"""

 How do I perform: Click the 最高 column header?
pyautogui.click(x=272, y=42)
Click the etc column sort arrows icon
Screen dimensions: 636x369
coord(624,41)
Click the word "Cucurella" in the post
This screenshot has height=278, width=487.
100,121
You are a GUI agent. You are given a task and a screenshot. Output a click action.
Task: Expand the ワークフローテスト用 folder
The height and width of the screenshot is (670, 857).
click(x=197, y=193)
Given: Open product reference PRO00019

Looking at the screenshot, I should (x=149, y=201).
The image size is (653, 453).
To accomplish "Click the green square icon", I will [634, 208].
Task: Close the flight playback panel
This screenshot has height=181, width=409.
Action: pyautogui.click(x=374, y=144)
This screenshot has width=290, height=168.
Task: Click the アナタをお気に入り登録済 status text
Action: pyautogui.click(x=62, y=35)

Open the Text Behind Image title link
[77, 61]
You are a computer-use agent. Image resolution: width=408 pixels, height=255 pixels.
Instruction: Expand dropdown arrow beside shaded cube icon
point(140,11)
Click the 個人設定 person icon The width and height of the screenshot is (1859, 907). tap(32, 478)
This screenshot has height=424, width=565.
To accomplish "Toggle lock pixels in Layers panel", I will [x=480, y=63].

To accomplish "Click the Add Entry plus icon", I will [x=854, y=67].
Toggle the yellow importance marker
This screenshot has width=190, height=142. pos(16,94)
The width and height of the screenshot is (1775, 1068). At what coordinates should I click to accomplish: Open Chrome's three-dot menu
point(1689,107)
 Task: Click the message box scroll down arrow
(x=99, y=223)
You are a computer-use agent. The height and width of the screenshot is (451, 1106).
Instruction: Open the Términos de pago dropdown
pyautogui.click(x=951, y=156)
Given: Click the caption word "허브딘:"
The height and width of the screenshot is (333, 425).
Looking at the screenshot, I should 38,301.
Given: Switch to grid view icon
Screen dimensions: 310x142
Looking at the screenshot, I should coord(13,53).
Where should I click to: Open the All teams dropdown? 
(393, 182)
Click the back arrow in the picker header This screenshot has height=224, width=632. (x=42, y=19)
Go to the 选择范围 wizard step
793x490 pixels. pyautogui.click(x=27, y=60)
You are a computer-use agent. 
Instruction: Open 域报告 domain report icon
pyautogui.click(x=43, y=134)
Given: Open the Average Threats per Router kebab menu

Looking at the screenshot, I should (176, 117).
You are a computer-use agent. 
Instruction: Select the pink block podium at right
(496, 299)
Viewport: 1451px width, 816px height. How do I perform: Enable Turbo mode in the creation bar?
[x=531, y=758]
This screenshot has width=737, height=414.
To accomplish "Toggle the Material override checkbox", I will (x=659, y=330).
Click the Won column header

"""

▶ **YOUR INSTRUCTIONS**:
Reproduce every one of the rows above word for word, from the first through the last.

▶ **REPLY**:
 How do I perform: Click the 最高 column header?
pyautogui.click(x=272, y=42)
Click the etc column sort arrows icon
Screen dimensions: 636x369
coord(624,41)
Click the word "Cucurella" in the post
This screenshot has height=278, width=487.
100,121
You are a GUI agent. You are given a task and a screenshot. Output a click action.
Task: Expand the ワークフローテスト用 folder
The height and width of the screenshot is (670, 857).
click(x=197, y=193)
Given: Open product reference PRO00019

Looking at the screenshot, I should (x=149, y=201).
The image size is (653, 453).
To accomplish "Click the green square icon", I will [634, 208].
Task: Close the flight playback panel
This screenshot has height=181, width=409.
Action: pyautogui.click(x=374, y=144)
This screenshot has width=290, height=168.
Task: Click the アナタをお気に入り登録済 status text
Action: pyautogui.click(x=62, y=35)

Open the Text Behind Image title link
[77, 61]
You are a computer-use agent. Image resolution: width=408 pixels, height=255 pixels.
Instruction: Expand dropdown arrow beside shaded cube icon
point(140,11)
Click the 個人設定 person icon The width and height of the screenshot is (1859, 907). tap(32, 478)
This screenshot has height=424, width=565.
To accomplish "Toggle lock pixels in Layers panel", I will [x=480, y=63].

To accomplish "Click the Add Entry plus icon", I will [x=854, y=67].
Toggle the yellow importance marker
This screenshot has width=190, height=142. pos(16,94)
The width and height of the screenshot is (1775, 1068). At what coordinates should I click to accomplish: Open Chrome's three-dot menu
point(1689,107)
 Task: Click the message box scroll down arrow
(x=99, y=223)
You are a computer-use agent. The height and width of the screenshot is (451, 1106).
Instruction: Open the Términos de pago dropdown
pyautogui.click(x=951, y=156)
Given: Click the caption word "허브딘:"
The height and width of the screenshot is (333, 425).
Looking at the screenshot, I should 38,301.
Given: Switch to grid view icon
Screen dimensions: 310x142
Looking at the screenshot, I should coord(13,53).
Where should I click to: Open the All teams dropdown? 
(393, 182)
Click the back arrow in the picker header This screenshot has height=224, width=632. (x=42, y=19)
Go to the 选择范围 wizard step
793x490 pixels. pyautogui.click(x=27, y=60)
You are a computer-use agent. 
Instruction: Open 域报告 domain report icon
pyautogui.click(x=43, y=134)
Given: Open the Average Threats per Router kebab menu

Looking at the screenshot, I should (176, 117).
You are a computer-use agent. 
Instruction: Select the pink block podium at right
(496, 299)
Viewport: 1451px width, 816px height. How do I perform: Enable Turbo mode in the creation bar?
[x=531, y=758]
This screenshot has width=737, height=414.
To accomplish "Toggle the Material override checkbox", I will (x=659, y=330).
Click the Won column header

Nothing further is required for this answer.